Constitutionally Illegal Contracts: The Missing Limb Of Illegal Contracts In Ghana (Part 1)

Constitutionally Illegal Contracts: The Missing Limb Of Illegal Contracts In Ghana (Part 1)

Illegality of contracts is a concept under contract law. It generally refers to the making or performance of a contract contrary to law[1]. Thus, a contract entered into by a party contrary to law or performed contrary to law is an illegal contract.

 The distinguished law teacher, Dowouna-Hammond, defines illegal contracts as contracts whose “formation or performance involves a violation of a statute; or because it falls within any of the recognized categories of contracts considered to be illegal on grounds of public policy”[2]. Professor Stephen Ofei also defines it as that “expressly prohibited by the laws of Ghana or is contrary to the common law principle of public policy and good conscience.[3]” The knowledgeable Maxwell Opoku Agyemang at page 214 of his dependable book, “The Law of Contract: A student Companion,” gives the classification of illegal contracts as contracts contrary to statute and contracts contrary to public policy[4].   

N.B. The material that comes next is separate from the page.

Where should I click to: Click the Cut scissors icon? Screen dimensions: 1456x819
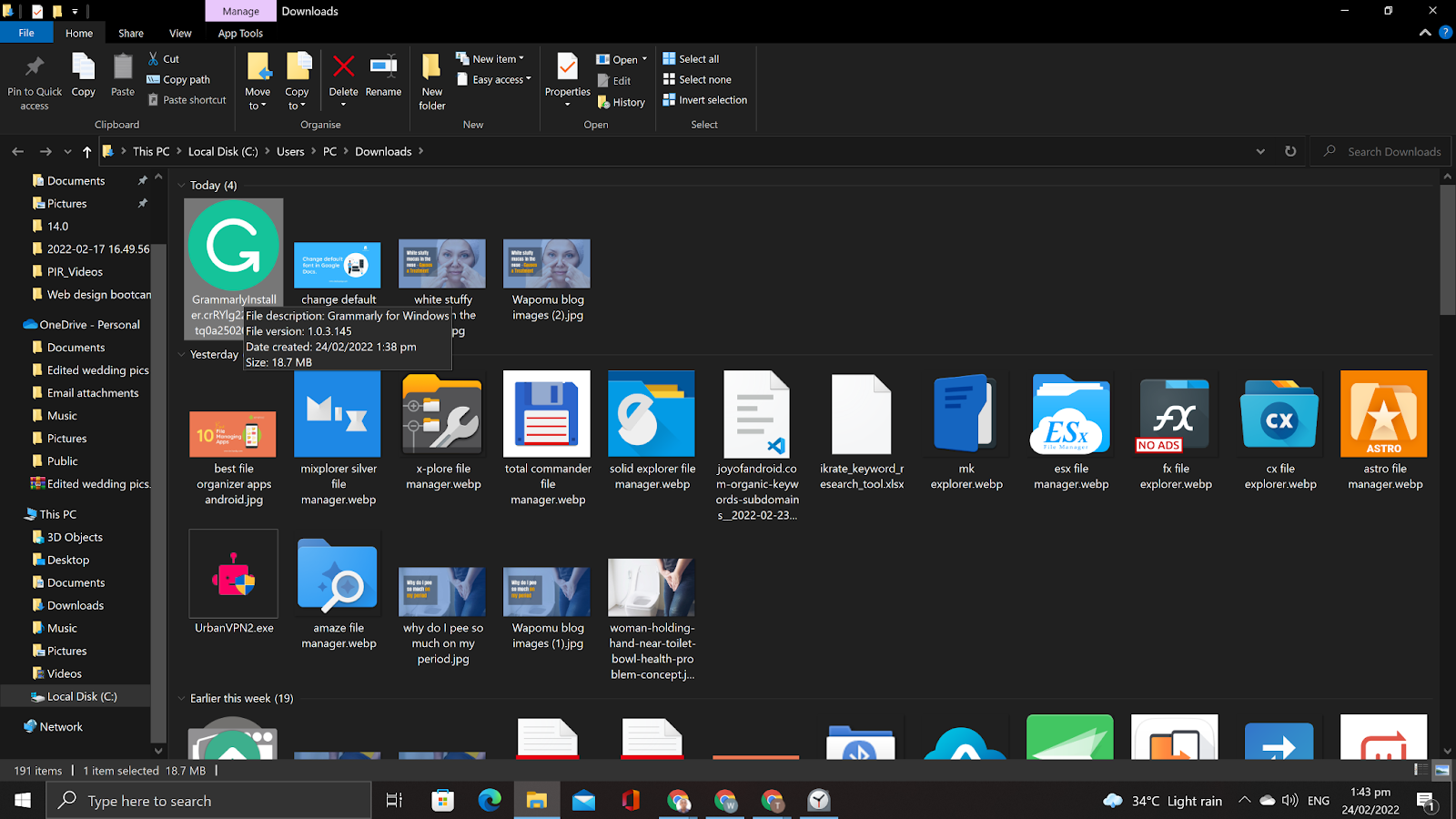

Contract law, with illegality of contracts not being an exception is a pure common law borrowing with little or no modification to reflect our constitutional arrangement so far as the literature on the subject is concerned. Contracts cannot be said to be illegal upon a breach of a statute and public policy only; but in the peculiar case of Ghana, the 1992 constitution. Thus, the teaching and learning of the concept in my humble view is stunted. It is moribund. The definition and contours of the subject in Ghana shuts its eyes to constitutionally illegal contracts. The sole focus has been on statutorily illegal contracts and contracts contrary to public policy to the neglect of unconstitutional contracts. The limbs of the concept should thus be: contracts illegal by public policy, statute and the constitution[5].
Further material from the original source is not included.